From those two sentences, you know the plot. Scott must defend Shawanda; his law firm pressures him to keep the dead guy's shameful secrets secret to protect the senator's campaign; Scott learns that he has a conscience, after all, and proves that someone else committed the murder in a magnificently hokey Perry Mason moment.
You could, in fact, probably write this book yourself, and you'd almost certainly do a better job of it than Gimenez has done, because you wouldn't do any of the following:
- Have the judge in Shawanda's trial appoint Scott, a corporate lawyer with no criminal defense experience at all, to serve as Shawanda's attorney. (And if you did do this, surely you would at least try to provide some sort of clever double-talk rationalization for such a ludicrous thing; Gimenez can't be bothered.)

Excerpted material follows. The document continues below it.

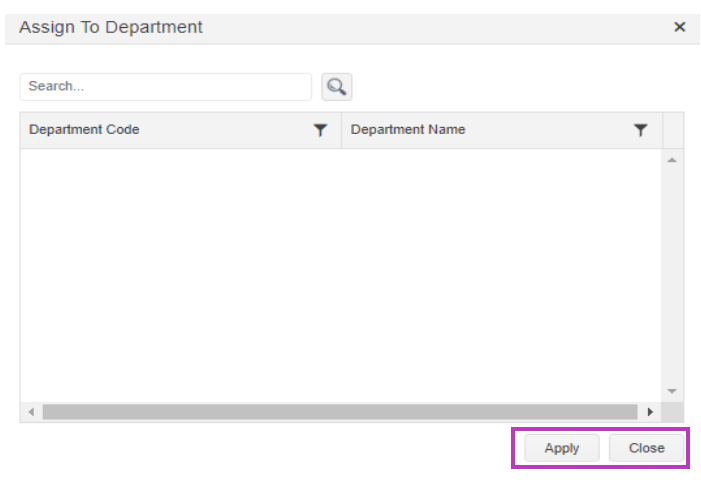Close the dialog with the X icon
Image resolution: width=701 pixels, height=483 pixels.
click(680, 27)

- Use To Kill a Mockingbird as lazy shorthand to convince us that Scott is really a decent guy; why, it's his favorite book and his daughter's even named Barbara Boo Fenney. (And if you don't know that the "A." in "A. Scott" is for "Atticus" long before Gimenez gets around to telling us, then you may just be too damned stupid to live.)
- Make Shawanda a horribly offensive African-American stereotype, the kind of ignorant black woman who has a daughter named Pajamae (which is pronounced "pah-zhu-MAY").

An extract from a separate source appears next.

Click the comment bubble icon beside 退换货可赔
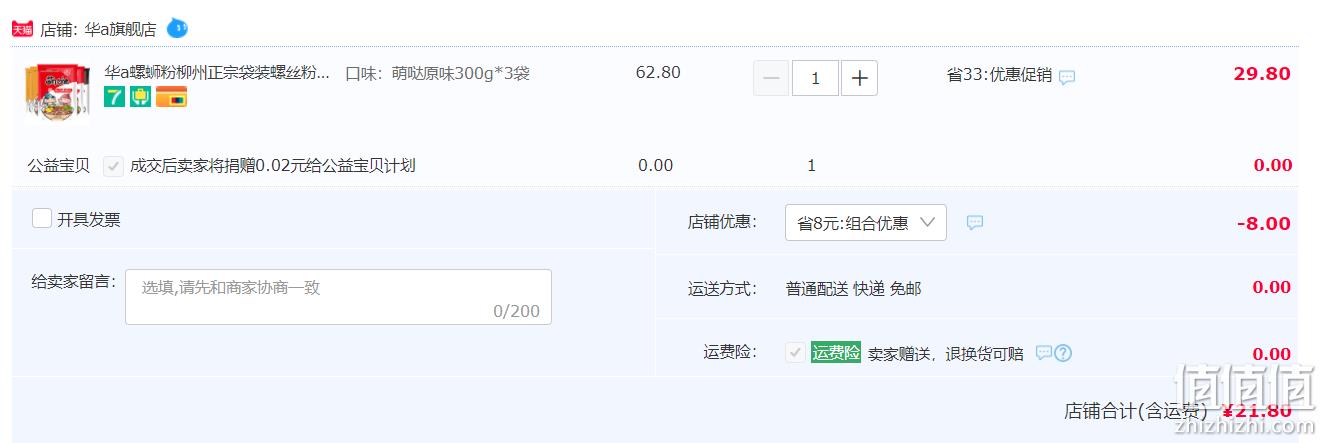The image size is (1324, 443). point(1044,352)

- Have the resolution of the trial turn on an observation that the police could not in a million years be stupid enough to miss.
This is a mess of a book, and it was only the jaw-dropping embarrassing crappiness of it all that kept me going; on some level, I was in awe of Gimenez' achievement here. Not a page goes by without a stupid plot twist, a racist characterization, or a magnificently dimwitted line of dialogue. It's not just a bad book, it's a spectacularly bad book.